34 mil crianças e adolescentes esperam por uma família: saiba como funciona o processo de adoção no Brasil

Você sabia que no dia 9 de novembro é comemorado o Dia Mundial da Adoção? É importante ter muito carinho e responsabilidade, afinal, amor e criação andam de mãos dadas

Resumo da Notícia

  • 34 mil crianças e adolescentes ainda esperam por uma família
  • Em 2018, as taxas de adoção aumentaram no Brasil
  • Dia 9 de novembro é o Dia Mundial da Adoção

Adotar é um ato (lindo!) de amor, carinho e responsabilidade. Na segunda-feira, 9 de novembro, foi comemorado o Dia Mundial da Adoção, com o objetivo de conscientizar sobre o assunto, além de oferecer todo o suporte e apoio às famílias.

-Publicidade-
Em 2020, 34 mil crianças e adolescentes ainda esperam por uma família (Foto: Getty Images)

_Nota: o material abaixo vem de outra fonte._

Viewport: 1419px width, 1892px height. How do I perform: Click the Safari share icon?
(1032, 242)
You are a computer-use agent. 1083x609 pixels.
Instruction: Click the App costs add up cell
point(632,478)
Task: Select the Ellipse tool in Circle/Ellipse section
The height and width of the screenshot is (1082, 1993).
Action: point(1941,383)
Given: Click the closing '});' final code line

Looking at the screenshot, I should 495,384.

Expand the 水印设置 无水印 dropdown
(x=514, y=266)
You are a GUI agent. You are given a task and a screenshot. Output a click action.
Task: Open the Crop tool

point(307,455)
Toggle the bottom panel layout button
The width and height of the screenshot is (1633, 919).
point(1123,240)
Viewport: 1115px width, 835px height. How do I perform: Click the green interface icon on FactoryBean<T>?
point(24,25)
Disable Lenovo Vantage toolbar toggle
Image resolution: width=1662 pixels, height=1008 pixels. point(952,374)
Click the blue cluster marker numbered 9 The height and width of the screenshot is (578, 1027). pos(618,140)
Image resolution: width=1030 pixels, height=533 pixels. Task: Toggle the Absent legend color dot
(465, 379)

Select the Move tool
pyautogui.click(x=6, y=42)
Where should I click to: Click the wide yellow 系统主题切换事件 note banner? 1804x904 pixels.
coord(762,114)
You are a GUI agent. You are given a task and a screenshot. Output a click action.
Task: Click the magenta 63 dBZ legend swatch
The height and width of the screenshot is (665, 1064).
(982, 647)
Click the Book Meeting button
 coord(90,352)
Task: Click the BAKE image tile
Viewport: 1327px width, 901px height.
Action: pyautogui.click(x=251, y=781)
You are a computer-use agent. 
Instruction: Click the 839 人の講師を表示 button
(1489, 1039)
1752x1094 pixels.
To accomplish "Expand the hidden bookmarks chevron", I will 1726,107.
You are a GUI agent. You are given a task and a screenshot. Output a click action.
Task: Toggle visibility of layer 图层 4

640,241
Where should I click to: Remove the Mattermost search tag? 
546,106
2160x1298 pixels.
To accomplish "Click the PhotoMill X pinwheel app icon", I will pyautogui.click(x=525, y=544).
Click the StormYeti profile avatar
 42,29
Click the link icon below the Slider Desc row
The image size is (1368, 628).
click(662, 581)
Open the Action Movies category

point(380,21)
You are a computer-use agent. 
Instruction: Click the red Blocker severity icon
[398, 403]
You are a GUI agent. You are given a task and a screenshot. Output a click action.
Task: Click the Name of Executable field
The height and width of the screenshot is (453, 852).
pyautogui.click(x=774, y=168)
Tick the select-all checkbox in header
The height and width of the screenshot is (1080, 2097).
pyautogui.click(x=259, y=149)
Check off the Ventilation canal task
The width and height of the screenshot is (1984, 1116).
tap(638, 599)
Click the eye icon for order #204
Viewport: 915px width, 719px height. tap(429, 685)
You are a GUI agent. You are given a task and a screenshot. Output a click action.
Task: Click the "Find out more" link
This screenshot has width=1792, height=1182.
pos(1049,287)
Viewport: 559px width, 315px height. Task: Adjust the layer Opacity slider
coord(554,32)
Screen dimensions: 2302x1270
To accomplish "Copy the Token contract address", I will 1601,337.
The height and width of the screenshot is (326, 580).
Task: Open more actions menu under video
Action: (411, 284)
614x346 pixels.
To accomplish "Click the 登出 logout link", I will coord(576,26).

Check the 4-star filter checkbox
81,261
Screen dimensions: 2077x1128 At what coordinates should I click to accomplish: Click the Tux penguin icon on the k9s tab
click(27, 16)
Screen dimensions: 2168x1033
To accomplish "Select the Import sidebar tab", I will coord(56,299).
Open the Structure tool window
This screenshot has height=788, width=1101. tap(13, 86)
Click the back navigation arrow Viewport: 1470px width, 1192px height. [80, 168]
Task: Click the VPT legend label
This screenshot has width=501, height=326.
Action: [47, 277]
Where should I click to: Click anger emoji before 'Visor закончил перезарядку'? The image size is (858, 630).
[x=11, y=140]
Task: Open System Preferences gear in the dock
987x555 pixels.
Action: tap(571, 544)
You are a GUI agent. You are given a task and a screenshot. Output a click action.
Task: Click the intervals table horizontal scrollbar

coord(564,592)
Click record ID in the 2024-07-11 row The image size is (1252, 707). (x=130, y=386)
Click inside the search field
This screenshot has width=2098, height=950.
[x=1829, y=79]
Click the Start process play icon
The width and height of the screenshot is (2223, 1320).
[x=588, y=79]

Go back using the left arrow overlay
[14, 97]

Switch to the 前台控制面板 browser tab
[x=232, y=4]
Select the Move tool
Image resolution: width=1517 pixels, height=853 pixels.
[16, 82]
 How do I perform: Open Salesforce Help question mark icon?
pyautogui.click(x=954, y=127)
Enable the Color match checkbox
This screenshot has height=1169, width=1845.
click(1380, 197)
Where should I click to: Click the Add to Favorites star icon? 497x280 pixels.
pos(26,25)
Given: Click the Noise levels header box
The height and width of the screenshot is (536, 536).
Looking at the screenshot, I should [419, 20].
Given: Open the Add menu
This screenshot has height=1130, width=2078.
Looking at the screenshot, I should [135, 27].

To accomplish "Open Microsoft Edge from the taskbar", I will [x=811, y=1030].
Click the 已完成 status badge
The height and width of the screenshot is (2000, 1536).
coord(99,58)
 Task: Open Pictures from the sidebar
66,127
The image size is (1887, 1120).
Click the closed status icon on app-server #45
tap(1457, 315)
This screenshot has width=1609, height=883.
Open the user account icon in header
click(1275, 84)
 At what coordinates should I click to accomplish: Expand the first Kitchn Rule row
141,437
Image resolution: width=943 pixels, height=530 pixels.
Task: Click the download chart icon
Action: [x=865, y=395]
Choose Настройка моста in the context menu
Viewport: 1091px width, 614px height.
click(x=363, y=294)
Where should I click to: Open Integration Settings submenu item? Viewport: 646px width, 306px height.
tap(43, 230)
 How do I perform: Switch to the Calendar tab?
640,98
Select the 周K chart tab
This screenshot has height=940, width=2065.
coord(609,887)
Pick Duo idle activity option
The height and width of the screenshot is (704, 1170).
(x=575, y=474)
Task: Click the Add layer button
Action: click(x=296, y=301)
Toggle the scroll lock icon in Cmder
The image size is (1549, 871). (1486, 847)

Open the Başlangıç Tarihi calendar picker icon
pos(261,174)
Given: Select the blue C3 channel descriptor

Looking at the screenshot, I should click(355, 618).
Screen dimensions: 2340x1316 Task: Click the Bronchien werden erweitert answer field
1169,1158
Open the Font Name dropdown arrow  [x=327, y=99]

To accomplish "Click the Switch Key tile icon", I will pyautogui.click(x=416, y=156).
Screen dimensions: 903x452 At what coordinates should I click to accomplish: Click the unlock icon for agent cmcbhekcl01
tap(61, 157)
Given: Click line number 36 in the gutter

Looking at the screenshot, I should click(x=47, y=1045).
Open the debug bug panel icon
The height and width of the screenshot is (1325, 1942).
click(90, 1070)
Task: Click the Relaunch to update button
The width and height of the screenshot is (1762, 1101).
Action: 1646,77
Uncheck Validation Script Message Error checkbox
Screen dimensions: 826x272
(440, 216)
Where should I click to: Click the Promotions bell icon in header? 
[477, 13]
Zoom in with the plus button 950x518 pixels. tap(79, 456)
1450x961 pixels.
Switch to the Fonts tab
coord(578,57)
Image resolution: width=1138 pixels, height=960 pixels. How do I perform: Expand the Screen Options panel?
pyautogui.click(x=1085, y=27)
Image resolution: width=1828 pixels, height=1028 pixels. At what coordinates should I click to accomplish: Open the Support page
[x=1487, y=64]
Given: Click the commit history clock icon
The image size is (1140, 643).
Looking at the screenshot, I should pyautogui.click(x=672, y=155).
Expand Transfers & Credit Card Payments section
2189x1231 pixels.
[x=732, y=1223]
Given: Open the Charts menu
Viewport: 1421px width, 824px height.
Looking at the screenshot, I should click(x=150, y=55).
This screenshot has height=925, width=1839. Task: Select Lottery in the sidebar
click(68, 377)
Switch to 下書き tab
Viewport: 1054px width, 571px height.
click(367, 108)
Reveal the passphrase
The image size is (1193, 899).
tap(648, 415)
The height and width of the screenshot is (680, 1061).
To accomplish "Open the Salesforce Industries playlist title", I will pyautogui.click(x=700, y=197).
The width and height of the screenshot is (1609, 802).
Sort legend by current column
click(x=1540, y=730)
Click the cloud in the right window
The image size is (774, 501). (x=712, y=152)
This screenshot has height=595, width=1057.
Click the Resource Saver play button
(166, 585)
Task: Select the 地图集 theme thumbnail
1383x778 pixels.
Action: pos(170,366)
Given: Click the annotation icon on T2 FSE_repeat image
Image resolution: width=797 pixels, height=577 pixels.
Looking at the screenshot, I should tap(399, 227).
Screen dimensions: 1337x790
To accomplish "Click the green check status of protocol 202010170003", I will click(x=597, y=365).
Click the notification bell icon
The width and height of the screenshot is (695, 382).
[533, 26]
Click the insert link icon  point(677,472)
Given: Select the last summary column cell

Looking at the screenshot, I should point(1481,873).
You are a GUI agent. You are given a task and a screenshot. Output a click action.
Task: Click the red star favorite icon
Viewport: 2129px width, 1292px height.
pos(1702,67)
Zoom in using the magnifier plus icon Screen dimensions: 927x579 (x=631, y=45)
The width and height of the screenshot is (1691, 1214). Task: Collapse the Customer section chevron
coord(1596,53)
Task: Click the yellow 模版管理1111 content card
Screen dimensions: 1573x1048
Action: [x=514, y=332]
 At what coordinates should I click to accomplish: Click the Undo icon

De acordo com uma pesquisa realizada pela Autoridade Central Administrativa Federal (ACAF), o Brasil alcançou o maior número de adoções em 2018, com 2.184 processos realizados. Apesar da taxa aumentado significantemente, vale lembrar que segundo o Sistema Nacional de Adoção e Acolhimento, em 2020 ainda existem 34 mil crianças e adolescentes esperando por uma família.

No Brasil, para dar início ao processo de adoção é necessário ter acima de 18 anos e, pelo menos, 16 anos de diferença da criança que será adotada. O primeiro passo é procurar a Vara da Infância da sua cidade e levar alguns documentos pessoais e de identificação para iniciar a habilitação para adoção.

-Publicidade-

Após realizar o curso para adoção, visitas a grupos de apoio e o estudo psicossocial, o caso vai para o Ministério Público, verificando se a família segue todas as recomendações para entrar na fila de adoção. Apesar do processo possuir várias etapas, é um caminho necessário para garantir o bem-estar e segurança de todos os envolvidos.

É comum que muitos pais tenham dúvidas sobre como funciona a adaptação, se devem ou não contar aos filhos que são adotados, ou ainda como conversar com os filhos biológicos sobre a decisão. Segundo Mariana Zanotto, especialista em comportamento infantil e assessora familiar, é essencial que tudo seja tratado com naturalidade.

Como falar sobre a família biológica?

É comum que quando forem mais velhas as crianças tenham essa curiosidade. “Esse é o momento em que os pais precisam ser mais compreensivos. O fato da criança saber que seus pais adotivos estão abertos para esse diálogo é o mais importante”, explica.

E como falar sobre a decisão com o meu filho biológico?

A especialista orienta que é muito importante a criança estar envolvida em todo o processo desde o início. “É muito interessante que o filho biológico esteja envolvido no processo da adoção do futuro irmão. Dar espaço para que ele dê opiniões sobre o assunto é um passo importante na adaptação com a nova realidade”.

As famílias querem adotar cada vez mais crianças mais velhas (Foto: iStock)

Amamentação

O assunto pode ser um desafio para as mães que querem adotar, mas Mariana explica que a experiência pode acontecer. “A amamentação não é exclusiva para mães que gestaram seus bebês. Existem diversas formas de possibilitar essas experiências para mães adotivas que gostariam de amamentar”, comenta. “Consultar uma especialista em lactação é uma ótima ideia. O amor da maternidade e da paternidade não tem limites. Nós é que o limitamos”, conclui.